Las Vegas, Nevada, 1 mayo.- Manny Pacquiao habló del combate del siglo a su llegada a Las Vegas. El boxeador, de 36 años, con marca de 57-5-2 y 38 triunfos por la vía del nocáut, insistió que «es la pelea que todos» querían y que para eso se ha preparado «mejor que nunca».
«Estoy listo, vamos a ganar el 2 de mayo, vamos a hacer historia para ustedes y para el boxeo, esta es la pelea del siglo, la más importante», comentó Pacquiao a su llegada al hotel. «Vengo bien preparado para la pelea», reiteró.
«Estoy listo, vamos a ganar el 2 de mayo»
El veterano promotor Bob Arum, que le acompañó en todo momento, destacó que la victoria de Pacquiao servirá para mostrarle al mundo lo grande que son los filipinos y al boxeador que alcanzó el título mundial en ocho divisiones diferentes.
Mientras, Las Vegas comienza vivir el ambiente especial de las citas con las grandes peleas del boxeo a la que acuden figuras del mundo de la música, la farándula, el cine y el deporte profesional estadounidense.
Nadie se quiere perder el duelo entre dos estilos de boxeo completamente diferentes y de ahí que las 17.000 entradas puestas a la venta estén todas agotadas, la últimas en tan sólo 60 segundos por lo que ya hay páginas de internet en las que se ofrecen por 400.000 dólares.
Las medidas de seguridad también han sido ya implementadas en toda el área de los hoteles de Las Vegas, donde se espera el incremento considerable de visitantes que tienen previsto ver la pelea tanto en vivo como por circuito cerrado o televisión de pago.
Mayweather: «Esto es negocio, es mi trabajo»
«Es hora de pelear ya, para eso estamos aquí. Esto es negocio, es mi trabajo», afirmó Floyd Mayweather, que se llevará una bolsa garantizada de 150 millones de dólares, en la última rueda de prensa previa al combate, ofrecida junto a Manny Pacquiao y caracterizada por las buenas maneras y la educación.

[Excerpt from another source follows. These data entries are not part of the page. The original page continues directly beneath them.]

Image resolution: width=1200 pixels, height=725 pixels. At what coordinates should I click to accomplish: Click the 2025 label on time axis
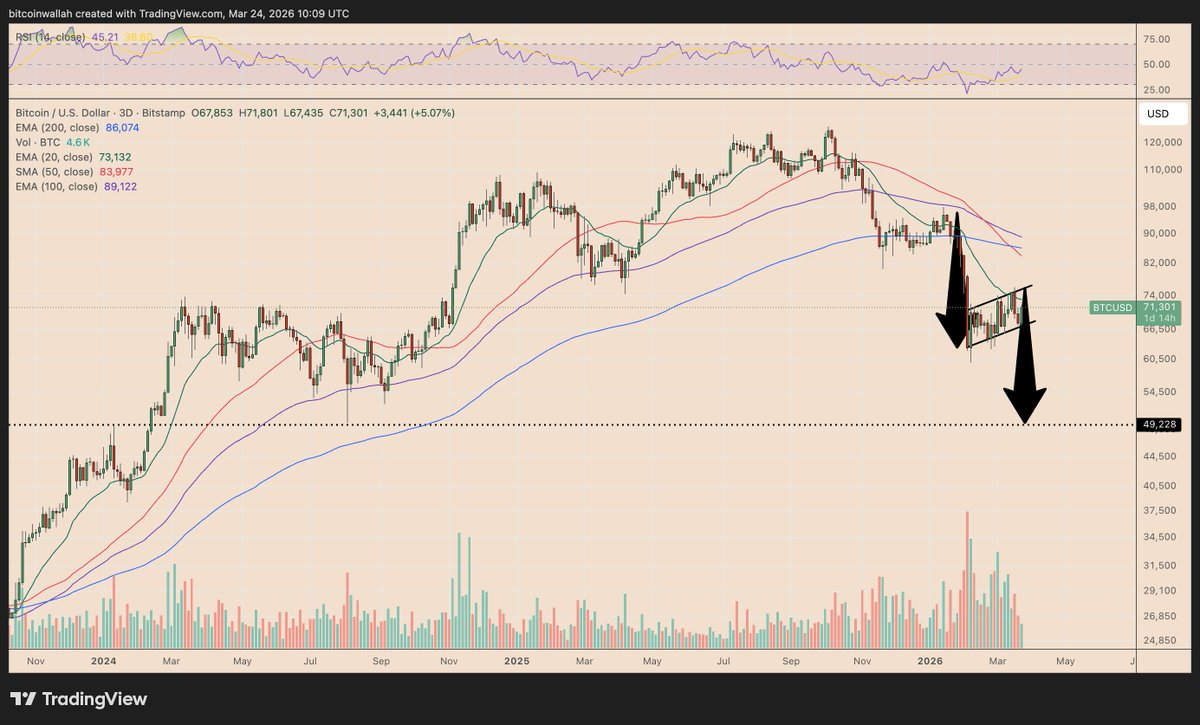click(x=516, y=661)
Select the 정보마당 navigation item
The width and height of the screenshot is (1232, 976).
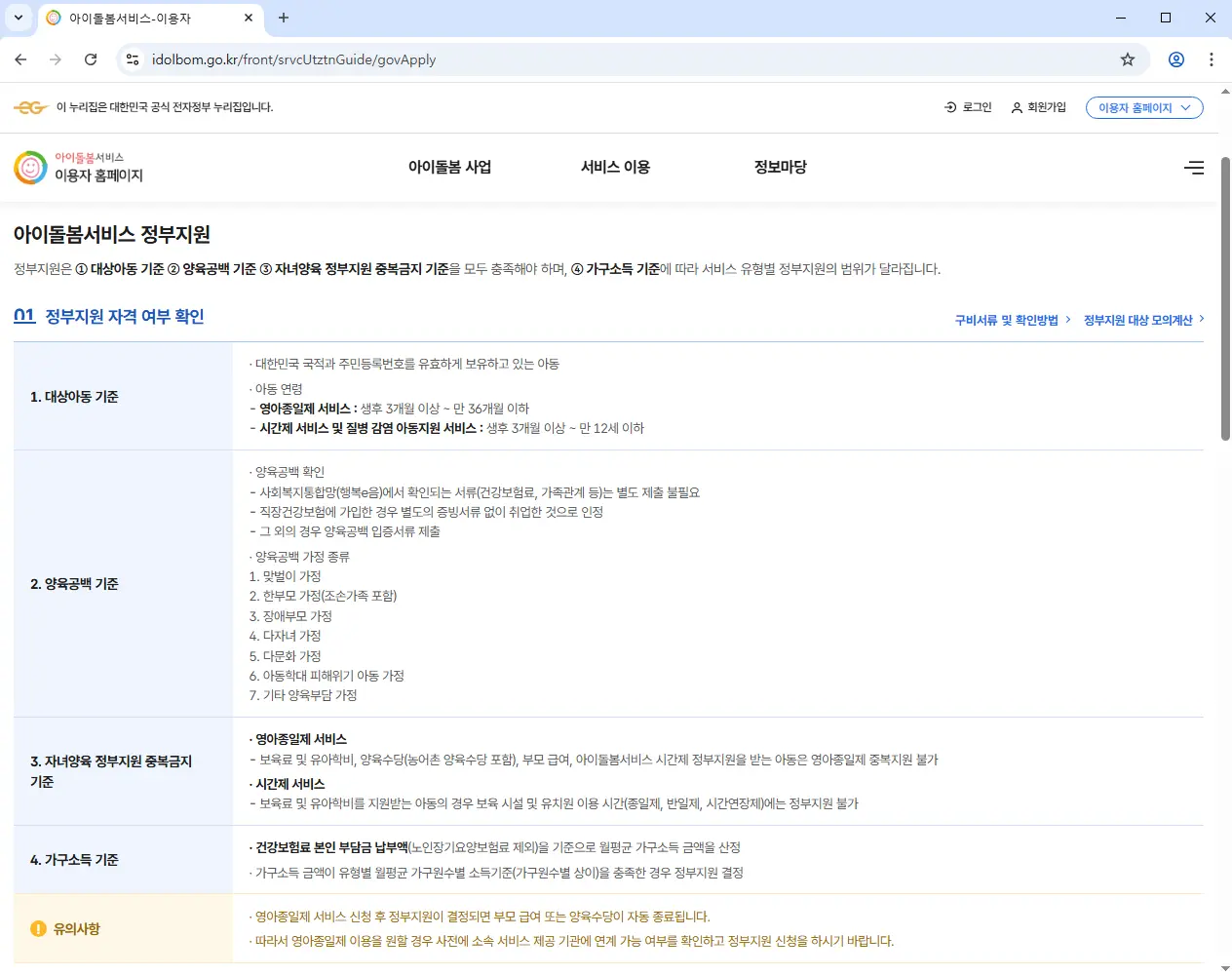coord(779,167)
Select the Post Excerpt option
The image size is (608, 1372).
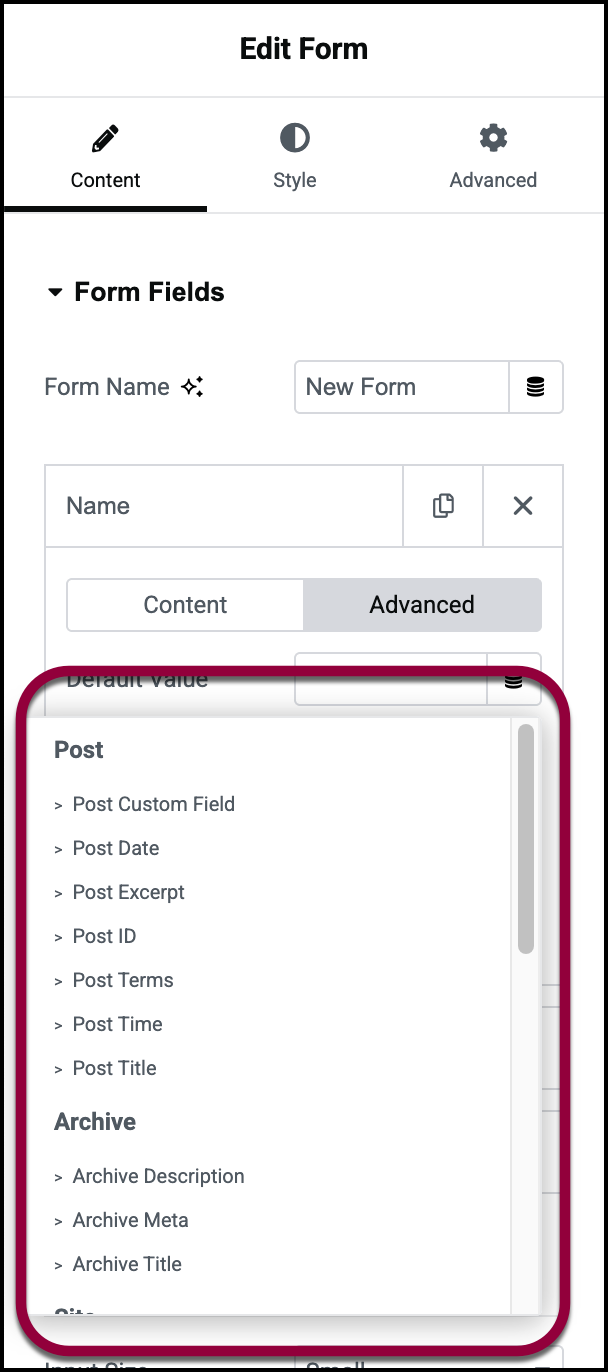click(128, 892)
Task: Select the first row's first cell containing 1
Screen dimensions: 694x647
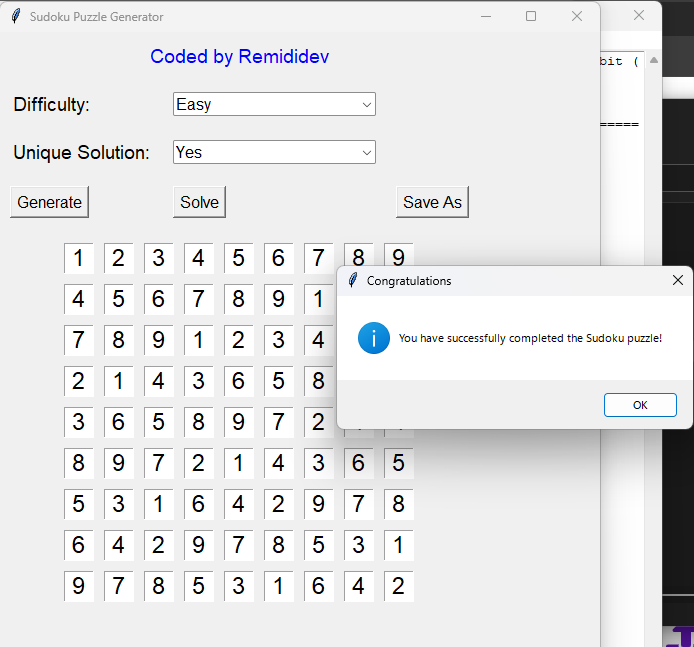Action: coord(78,259)
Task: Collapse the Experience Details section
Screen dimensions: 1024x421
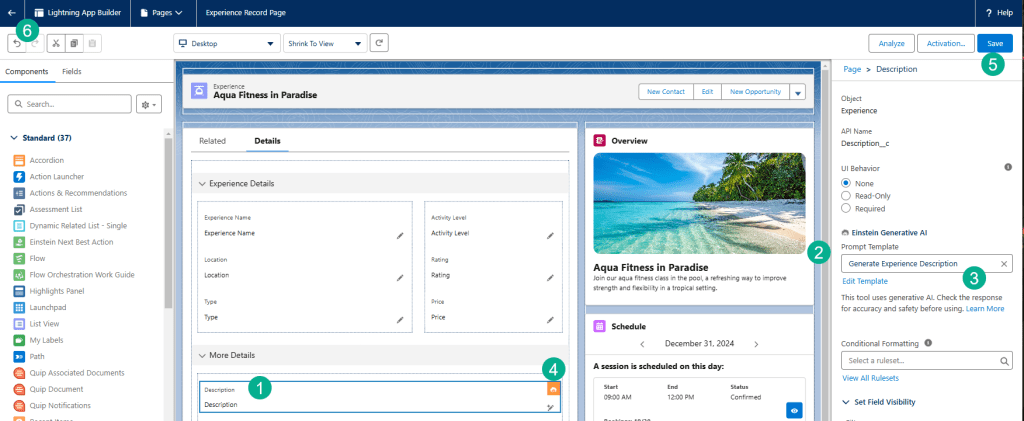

La cita de los dos púgiles con los periodistas, que tuvo lugar este miércoles en Las Vegas, fue un calco de la celebrada el pasado mes en Los Ángeles, llena de cordalidad y respeto. Así, Mayweather, que llegó a llamar «mono» y «amarillo» a su próximo rival, no dirigió una mala palabra contra el filipino, limitándose a hablar del combate. «Me siento bien, me siento fuerte y estoy convencido de que daremos un gran espectáculo.
Estoy orgulloso de estar aquí, en el evento más grande de la historia», declaró el norteamericano, que pidio que continúe el apoyo hasta ahora recibido y que animó a comprar la pelea, que podría dejar unos ingresos cercanos a los 500 millones de dólares, por la televisión de pago.
«Quiero dar las gracias a los fans filipinos que me han apoyado estos años», dijo conciliador el estadounidense, de 38 años y que el sábado pone en juego su palmarés invicto de 47-0.
«Ha llegado el momento de pelear, es la mayor pelea de la historia, soy parte de ella y me siento afortunado por ello. Estoy bien, estoy fuerte. Los veo el sábado», dijo Mayweather, corto y conciso.
Por su parte, Pacquiao recordó sus orígenes humilde y de miseria que le tocó vivir en su país natal cuando era un niño, a la vez que agradeció a Dios hacer su voluntad y haberle guiado siempre. El único campeón de la historia del boxeo en ocho divisiones diferentes, que recibirá una bolsa garantizada de 100 millones de dólares, pidió a Mayweather Jr. que, tras el combate, se mantenga el respeto entre ambos y que se logre ser un ejemplo para todos.
«Espero que sea una buena pelea, hay cuestiones que sólo dios podrá responder el sábado», dijo el filipino Pacquiao, vestido de forma elegante con camisa y chaqueta, a diferencia de su rival estadounidense, que lució gorra y atuendo deportivo con su logotipo TMT (The Money Team).
«Queremos entretener a la gente, no hay nada personal, estamos haciendo nuestro trabajo. Debemos inspirar a los niños que nos miran», dijo Pacquiao, de 36 años, que volvió a insistir en su deseo de conversar con su oponente sobre dios y la fe después de la pelea en el MGM de Las Vegas.
Este viernes será el último acto público en el que aparezcan ambos antes de subirse el sábado al cuadrilátero para el histórico combate de unificación del título del peso welter. El pesaje será la antesala de la llamada ‘Pelea del Siglo’.